┌─ Records for processing
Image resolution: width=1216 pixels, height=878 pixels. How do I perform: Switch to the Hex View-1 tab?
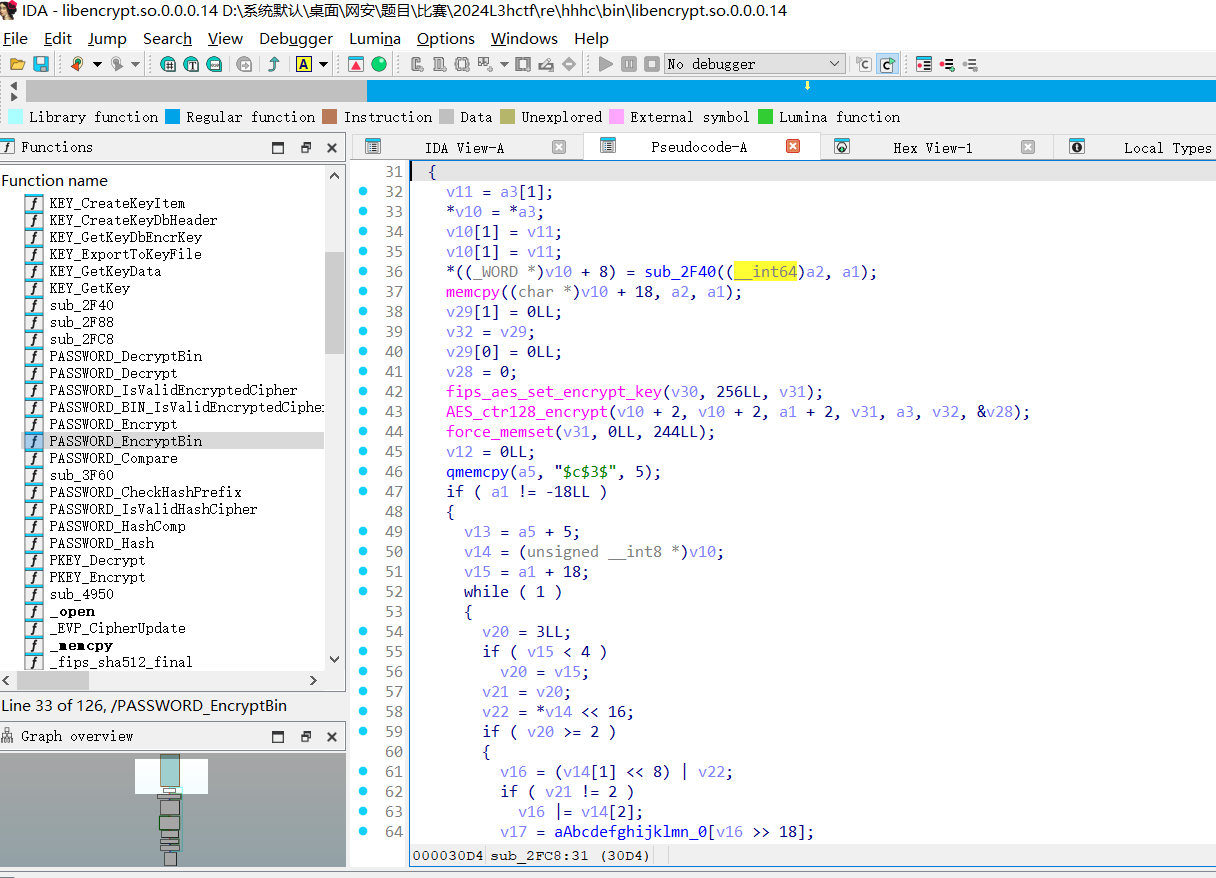[934, 147]
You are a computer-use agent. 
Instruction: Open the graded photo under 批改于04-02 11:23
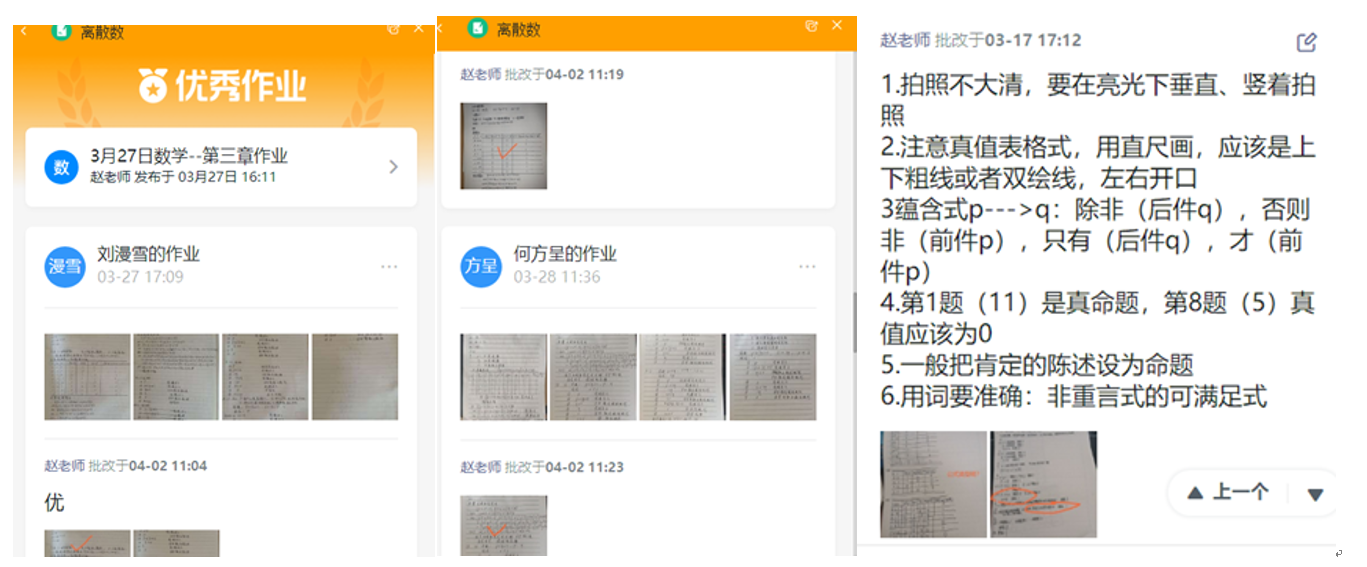click(x=503, y=524)
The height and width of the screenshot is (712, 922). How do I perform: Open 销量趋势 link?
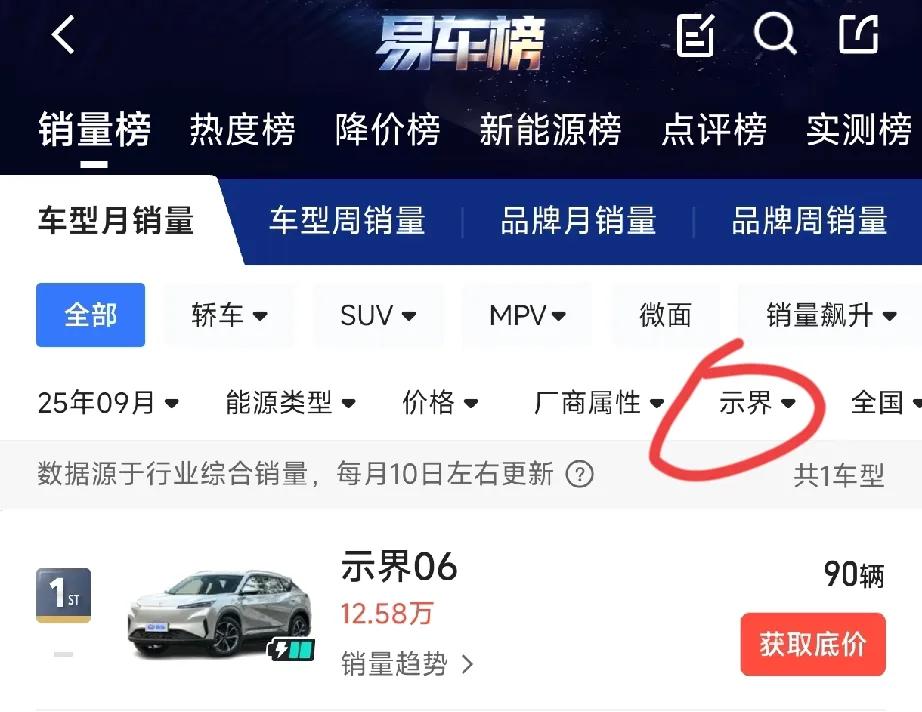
└─
◆ Work to complete
Output everything in the records above word for word, but not the pictures.

◆ Solution for this problem
Image resolution: width=1216 pixels, height=878 pixels. How do I perform: Switch to the Hex View-1 tab?
[934, 147]
You are a computer-use agent. 
Instruction: Open the graded photo under 批改于04-02 11:23
click(x=503, y=524)
The height and width of the screenshot is (712, 922). How do I perform: Open 销量趋势 link?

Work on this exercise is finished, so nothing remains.